EXERCISE AIM: Render the entries below as a JSON list of strings, one string per line, leaving out blank lines.

SOURCE MATERIAL:
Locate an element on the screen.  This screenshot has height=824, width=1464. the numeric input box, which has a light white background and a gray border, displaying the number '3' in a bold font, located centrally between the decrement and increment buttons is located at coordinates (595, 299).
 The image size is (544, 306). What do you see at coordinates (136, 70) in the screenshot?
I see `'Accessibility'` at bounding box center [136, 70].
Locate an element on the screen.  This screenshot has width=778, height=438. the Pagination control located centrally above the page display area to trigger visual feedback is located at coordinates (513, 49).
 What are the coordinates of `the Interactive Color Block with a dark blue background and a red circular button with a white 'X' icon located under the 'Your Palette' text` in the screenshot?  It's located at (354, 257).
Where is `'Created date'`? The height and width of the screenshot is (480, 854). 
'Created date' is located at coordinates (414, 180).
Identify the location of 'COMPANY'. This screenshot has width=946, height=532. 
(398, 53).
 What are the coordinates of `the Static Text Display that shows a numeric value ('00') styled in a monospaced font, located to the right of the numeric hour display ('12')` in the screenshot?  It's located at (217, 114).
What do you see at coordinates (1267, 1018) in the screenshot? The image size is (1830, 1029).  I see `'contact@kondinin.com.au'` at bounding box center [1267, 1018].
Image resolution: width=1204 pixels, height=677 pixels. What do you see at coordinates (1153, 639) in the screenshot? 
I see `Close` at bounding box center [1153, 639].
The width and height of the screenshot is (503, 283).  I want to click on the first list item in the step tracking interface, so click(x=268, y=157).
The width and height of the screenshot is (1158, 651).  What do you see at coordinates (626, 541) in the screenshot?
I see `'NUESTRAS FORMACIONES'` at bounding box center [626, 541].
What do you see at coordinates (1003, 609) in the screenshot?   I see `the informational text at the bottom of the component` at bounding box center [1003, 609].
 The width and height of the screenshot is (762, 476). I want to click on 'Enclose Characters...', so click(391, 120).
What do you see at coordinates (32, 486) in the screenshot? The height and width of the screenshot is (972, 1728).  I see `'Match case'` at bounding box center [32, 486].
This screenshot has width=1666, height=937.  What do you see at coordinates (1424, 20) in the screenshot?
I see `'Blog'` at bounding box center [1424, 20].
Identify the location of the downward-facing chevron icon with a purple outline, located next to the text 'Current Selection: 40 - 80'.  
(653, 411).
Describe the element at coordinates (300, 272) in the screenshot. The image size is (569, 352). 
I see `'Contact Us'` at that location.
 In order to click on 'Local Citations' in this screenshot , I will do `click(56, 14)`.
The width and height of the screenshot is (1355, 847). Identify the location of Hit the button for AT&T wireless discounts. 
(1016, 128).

ANSWER TO THIS TASK:
[
  "Locate an element on the screen.  This screenshot has height=824, width=1464. the numeric input box, which has a light white background and a gray border, displaying the number '3' in a bold font, located centrally between the decrement and increment buttons is located at coordinates (595, 299).",
  " The image size is (544, 306). What do you see at coordinates (136, 70) in the screenshot?",
  "I see `'Accessibility'` at bounding box center [136, 70].",
  "Locate an element on the screen.  This screenshot has width=778, height=438. the Pagination control located centrally above the page display area to trigger visual feedback is located at coordinates (513, 49).",
  " What are the coordinates of `the Interactive Color Block with a dark blue background and a red circular button with a white 'X' icon located under the 'Your Palette' text` in the screenshot?  It's located at (354, 257).",
  "Where is `'Created date'`? The height and width of the screenshot is (480, 854). ",
  "'Created date' is located at coordinates (414, 180).",
  "Identify the location of 'COMPANY'. This screenshot has width=946, height=532. ",
  "(398, 53).",
  " What are the coordinates of `the Static Text Display that shows a numeric value ('00') styled in a monospaced font, located to the right of the numeric hour display ('12')` in the screenshot?  It's located at (217, 114).",
  "What do you see at coordinates (1267, 1018) in the screenshot? The image size is (1830, 1029).  I see `'contact@kondinin.com.au'` at bounding box center [1267, 1018].",
  "Image resolution: width=1204 pixels, height=677 pixels. What do you see at coordinates (1153, 639) in the screenshot? ",
  "I see `Close` at bounding box center [1153, 639].",
  "The width and height of the screenshot is (503, 283).  I want to click on the first list item in the step tracking interface, so click(x=268, y=157).",
  "The width and height of the screenshot is (1158, 651).  What do you see at coordinates (626, 541) in the screenshot?",
  "I see `'NUESTRAS FORMACIONES'` at bounding box center [626, 541].",
  "What do you see at coordinates (1003, 609) in the screenshot?   I see `the informational text at the bottom of the component` at bounding box center [1003, 609].",
  " The width and height of the screenshot is (762, 476). I want to click on 'Enclose Characters...', so click(391, 120).",
  "What do you see at coordinates (32, 486) in the screenshot? The height and width of the screenshot is (972, 1728).  I see `'Match case'` at bounding box center [32, 486].",
  "This screenshot has width=1666, height=937.  What do you see at coordinates (1424, 20) in the screenshot?",
  "I see `'Blog'` at bounding box center [1424, 20].",
  "Identify the location of the downward-facing chevron icon with a purple outline, located next to the text 'Current Selection: 40 - 80'.  ",
  "(653, 411).",
  "Describe the element at coordinates (300, 272) in the screenshot. The image size is (569, 352). ",
  "I see `'Contact Us'` at that location.",
  " In order to click on 'Local Citations' in this screenshot , I will do `click(56, 14)`.",
  "The width and height of the screenshot is (1355, 847). Identify the location of Hit the button for AT&T wireless discounts. ",
  "(1016, 128)."
]